■ Short problem
Please convert the material from the line containing "This screenshot has width=1456, height=819." down to the line containing "Open Gavin Magnus", both included, into a Markdown table with the columns Row and Line. Number the rows in order and leave out any blank lines.

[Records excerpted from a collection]
----------------------------------------

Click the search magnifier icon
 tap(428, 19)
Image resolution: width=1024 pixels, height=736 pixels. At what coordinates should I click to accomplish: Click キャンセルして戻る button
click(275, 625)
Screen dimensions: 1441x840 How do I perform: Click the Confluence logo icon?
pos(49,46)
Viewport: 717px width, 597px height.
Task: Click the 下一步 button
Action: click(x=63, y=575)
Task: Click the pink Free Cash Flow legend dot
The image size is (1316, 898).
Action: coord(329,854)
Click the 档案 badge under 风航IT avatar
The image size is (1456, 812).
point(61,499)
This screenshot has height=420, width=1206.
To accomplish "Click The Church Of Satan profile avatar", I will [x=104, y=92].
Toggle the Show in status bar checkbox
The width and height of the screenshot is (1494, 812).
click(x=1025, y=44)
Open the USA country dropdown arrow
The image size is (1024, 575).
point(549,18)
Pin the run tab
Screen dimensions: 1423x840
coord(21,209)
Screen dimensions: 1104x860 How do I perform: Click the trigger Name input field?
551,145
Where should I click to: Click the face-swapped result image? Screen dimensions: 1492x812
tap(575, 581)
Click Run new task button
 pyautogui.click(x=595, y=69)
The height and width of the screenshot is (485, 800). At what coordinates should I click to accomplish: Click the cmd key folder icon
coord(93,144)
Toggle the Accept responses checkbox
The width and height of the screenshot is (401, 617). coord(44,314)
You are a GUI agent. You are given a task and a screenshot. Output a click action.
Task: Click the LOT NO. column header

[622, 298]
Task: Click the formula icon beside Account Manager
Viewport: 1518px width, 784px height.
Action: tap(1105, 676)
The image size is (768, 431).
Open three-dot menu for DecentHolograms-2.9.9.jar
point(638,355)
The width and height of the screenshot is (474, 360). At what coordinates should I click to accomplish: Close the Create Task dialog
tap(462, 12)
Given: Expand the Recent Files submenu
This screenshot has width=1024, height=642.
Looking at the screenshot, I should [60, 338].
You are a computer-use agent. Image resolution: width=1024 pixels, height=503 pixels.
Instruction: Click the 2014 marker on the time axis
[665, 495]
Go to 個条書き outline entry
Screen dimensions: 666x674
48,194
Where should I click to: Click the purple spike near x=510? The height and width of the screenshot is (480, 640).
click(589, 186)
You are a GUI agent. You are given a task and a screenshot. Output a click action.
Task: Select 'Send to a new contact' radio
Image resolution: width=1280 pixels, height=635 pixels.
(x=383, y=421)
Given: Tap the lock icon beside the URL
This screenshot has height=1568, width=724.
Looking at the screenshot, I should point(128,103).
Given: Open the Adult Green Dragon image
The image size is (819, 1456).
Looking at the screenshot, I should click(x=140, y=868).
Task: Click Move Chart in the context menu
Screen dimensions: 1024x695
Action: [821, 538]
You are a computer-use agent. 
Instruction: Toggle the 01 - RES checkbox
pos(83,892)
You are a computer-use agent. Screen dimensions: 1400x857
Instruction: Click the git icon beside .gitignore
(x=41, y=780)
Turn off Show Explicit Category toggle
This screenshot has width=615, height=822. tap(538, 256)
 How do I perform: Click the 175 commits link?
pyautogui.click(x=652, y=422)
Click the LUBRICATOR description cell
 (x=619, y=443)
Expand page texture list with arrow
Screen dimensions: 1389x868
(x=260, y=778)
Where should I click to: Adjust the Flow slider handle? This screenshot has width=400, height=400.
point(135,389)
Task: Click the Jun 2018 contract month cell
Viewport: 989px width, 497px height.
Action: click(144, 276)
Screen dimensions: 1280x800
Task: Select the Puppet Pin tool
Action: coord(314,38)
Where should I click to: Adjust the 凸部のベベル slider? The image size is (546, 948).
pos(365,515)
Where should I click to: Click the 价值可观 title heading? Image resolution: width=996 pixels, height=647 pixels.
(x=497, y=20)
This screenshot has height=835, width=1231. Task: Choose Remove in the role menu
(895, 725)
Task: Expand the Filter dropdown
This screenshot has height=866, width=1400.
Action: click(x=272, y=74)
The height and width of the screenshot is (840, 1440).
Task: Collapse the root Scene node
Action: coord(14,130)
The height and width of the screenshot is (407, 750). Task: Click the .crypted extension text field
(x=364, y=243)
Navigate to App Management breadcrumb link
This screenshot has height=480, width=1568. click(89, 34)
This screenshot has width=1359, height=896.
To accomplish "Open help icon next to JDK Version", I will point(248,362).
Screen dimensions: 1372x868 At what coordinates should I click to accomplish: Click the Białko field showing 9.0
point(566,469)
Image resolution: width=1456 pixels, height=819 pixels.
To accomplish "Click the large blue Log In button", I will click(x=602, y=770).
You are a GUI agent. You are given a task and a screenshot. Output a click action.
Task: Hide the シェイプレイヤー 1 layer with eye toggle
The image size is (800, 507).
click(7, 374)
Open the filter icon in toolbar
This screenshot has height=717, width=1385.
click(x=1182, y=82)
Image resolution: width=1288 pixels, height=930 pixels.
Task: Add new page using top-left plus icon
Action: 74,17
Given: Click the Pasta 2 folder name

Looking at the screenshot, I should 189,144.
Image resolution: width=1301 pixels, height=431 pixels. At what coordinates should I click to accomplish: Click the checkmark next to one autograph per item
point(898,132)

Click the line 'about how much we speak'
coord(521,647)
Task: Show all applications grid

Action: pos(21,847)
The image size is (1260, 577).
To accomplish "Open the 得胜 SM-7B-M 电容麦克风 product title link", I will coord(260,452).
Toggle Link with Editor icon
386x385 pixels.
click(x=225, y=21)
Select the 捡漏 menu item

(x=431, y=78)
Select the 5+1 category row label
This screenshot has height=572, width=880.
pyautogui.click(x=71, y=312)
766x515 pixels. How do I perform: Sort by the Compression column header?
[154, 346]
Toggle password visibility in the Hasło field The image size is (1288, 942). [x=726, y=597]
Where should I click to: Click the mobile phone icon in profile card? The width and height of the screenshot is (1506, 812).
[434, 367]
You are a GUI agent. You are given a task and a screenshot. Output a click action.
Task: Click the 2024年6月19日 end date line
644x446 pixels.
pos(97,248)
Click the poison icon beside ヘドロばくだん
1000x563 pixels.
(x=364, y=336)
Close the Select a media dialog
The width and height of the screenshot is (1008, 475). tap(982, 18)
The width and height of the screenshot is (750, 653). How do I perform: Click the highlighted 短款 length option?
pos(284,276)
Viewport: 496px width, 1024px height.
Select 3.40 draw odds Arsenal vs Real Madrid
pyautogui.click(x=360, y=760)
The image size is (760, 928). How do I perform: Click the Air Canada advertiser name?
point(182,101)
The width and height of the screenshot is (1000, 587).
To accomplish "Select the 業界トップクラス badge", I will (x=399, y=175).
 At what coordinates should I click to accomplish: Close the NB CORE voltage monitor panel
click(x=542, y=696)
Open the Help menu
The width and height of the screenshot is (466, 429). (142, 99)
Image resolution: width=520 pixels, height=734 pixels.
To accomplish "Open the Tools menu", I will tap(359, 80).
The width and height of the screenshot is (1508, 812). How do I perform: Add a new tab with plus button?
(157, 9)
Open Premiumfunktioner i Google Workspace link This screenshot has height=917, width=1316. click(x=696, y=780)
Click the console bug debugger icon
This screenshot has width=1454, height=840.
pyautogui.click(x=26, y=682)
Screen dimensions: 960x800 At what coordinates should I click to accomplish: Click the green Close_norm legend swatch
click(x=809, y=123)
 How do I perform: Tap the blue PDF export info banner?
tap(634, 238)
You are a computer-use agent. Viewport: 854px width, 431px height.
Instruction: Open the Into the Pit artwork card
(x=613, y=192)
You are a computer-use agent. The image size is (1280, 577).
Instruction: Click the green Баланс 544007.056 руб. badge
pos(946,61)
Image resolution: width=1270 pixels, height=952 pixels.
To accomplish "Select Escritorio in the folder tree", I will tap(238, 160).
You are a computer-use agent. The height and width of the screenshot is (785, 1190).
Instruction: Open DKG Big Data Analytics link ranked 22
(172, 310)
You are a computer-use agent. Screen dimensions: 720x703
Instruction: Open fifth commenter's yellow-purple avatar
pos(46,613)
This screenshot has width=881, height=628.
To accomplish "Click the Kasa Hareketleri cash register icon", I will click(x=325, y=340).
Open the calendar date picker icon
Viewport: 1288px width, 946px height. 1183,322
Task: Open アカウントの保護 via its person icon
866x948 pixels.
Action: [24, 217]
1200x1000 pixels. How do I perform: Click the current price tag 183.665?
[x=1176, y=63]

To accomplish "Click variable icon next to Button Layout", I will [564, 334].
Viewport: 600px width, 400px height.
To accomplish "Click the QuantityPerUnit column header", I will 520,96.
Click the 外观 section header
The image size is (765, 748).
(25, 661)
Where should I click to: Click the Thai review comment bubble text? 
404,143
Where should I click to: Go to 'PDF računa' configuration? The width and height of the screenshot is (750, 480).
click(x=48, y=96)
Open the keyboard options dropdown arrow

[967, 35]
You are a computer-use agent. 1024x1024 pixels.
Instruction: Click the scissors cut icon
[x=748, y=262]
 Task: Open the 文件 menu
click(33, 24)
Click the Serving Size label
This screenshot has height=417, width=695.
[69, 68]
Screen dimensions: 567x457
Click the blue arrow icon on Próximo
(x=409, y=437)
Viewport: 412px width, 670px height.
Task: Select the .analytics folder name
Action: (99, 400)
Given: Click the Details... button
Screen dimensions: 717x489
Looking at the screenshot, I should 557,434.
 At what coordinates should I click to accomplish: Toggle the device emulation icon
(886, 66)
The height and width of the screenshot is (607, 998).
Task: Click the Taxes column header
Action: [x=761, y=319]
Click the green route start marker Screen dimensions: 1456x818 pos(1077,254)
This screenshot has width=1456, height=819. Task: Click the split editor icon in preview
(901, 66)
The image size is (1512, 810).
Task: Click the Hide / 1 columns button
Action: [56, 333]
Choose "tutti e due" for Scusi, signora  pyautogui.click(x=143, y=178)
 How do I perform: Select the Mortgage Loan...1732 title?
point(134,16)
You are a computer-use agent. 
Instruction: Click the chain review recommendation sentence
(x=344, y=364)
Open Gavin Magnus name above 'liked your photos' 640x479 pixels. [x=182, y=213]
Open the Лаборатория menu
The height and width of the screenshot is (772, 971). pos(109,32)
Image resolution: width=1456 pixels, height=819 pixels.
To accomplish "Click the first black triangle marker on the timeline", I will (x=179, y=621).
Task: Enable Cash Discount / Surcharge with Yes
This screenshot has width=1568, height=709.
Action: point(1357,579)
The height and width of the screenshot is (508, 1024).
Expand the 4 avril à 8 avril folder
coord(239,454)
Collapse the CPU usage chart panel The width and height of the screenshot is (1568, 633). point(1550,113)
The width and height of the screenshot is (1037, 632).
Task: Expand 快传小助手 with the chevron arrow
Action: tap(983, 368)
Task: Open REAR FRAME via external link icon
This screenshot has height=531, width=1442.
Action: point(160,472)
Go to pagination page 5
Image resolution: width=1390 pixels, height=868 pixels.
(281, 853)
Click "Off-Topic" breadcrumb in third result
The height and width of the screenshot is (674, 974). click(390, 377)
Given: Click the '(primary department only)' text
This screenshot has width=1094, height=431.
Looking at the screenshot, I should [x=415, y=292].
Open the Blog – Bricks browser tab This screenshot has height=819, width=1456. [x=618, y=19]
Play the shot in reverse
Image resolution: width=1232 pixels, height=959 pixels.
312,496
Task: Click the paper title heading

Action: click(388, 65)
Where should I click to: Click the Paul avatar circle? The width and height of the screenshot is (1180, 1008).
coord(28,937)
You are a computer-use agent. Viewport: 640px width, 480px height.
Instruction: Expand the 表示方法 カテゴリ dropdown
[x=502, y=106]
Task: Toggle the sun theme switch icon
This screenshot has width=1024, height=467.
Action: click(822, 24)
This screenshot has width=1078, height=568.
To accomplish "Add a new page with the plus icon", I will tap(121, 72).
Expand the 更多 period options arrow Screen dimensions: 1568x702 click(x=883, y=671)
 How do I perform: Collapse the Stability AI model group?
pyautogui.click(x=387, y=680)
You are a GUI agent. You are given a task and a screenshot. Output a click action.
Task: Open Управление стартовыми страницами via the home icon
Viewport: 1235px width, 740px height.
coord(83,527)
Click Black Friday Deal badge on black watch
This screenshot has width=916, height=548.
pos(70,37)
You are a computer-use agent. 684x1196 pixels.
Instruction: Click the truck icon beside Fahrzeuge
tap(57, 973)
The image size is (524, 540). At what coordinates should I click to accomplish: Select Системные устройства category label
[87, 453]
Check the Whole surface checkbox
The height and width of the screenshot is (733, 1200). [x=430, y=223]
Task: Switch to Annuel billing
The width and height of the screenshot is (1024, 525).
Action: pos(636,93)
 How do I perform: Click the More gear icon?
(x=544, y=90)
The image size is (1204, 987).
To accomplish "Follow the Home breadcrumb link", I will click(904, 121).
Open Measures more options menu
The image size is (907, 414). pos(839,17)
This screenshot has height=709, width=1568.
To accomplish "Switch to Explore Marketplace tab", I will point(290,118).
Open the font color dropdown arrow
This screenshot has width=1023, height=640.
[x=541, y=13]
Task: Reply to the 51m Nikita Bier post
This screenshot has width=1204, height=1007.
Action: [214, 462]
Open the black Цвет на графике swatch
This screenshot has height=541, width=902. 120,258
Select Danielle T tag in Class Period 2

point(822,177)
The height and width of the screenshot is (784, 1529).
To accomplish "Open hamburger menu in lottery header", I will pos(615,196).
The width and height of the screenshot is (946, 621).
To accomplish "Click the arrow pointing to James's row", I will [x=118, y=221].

----------------------------------------

■ Problem solution
| Row | Line |
|---|---|
| 1 | This screenshot has width=1456, height=819. Task: Click the split editor icon in preview |
| 2 | (901, 66) |
| 3 | The image size is (1512, 810). |
| 4 | Task: Click the Hide / 1 columns button |
| 5 | Action: [56, 333] |
| 6 | Choose "tutti e due" for Scusi, signora  pyautogui.click(x=143, y=178) |
| 7 |  How do I perform: Select the Mortgage Loan...1732 title? |
| 8 | point(134,16) |
| 9 | You are a computer-use agent.  |
| 10 | Instruction: Click the chain review recommendation sentence |
| 11 | (x=344, y=364) |
| 12 | Open Gavin Magnus name above 'liked your photos' 640x479 pixels. [x=182, y=213] |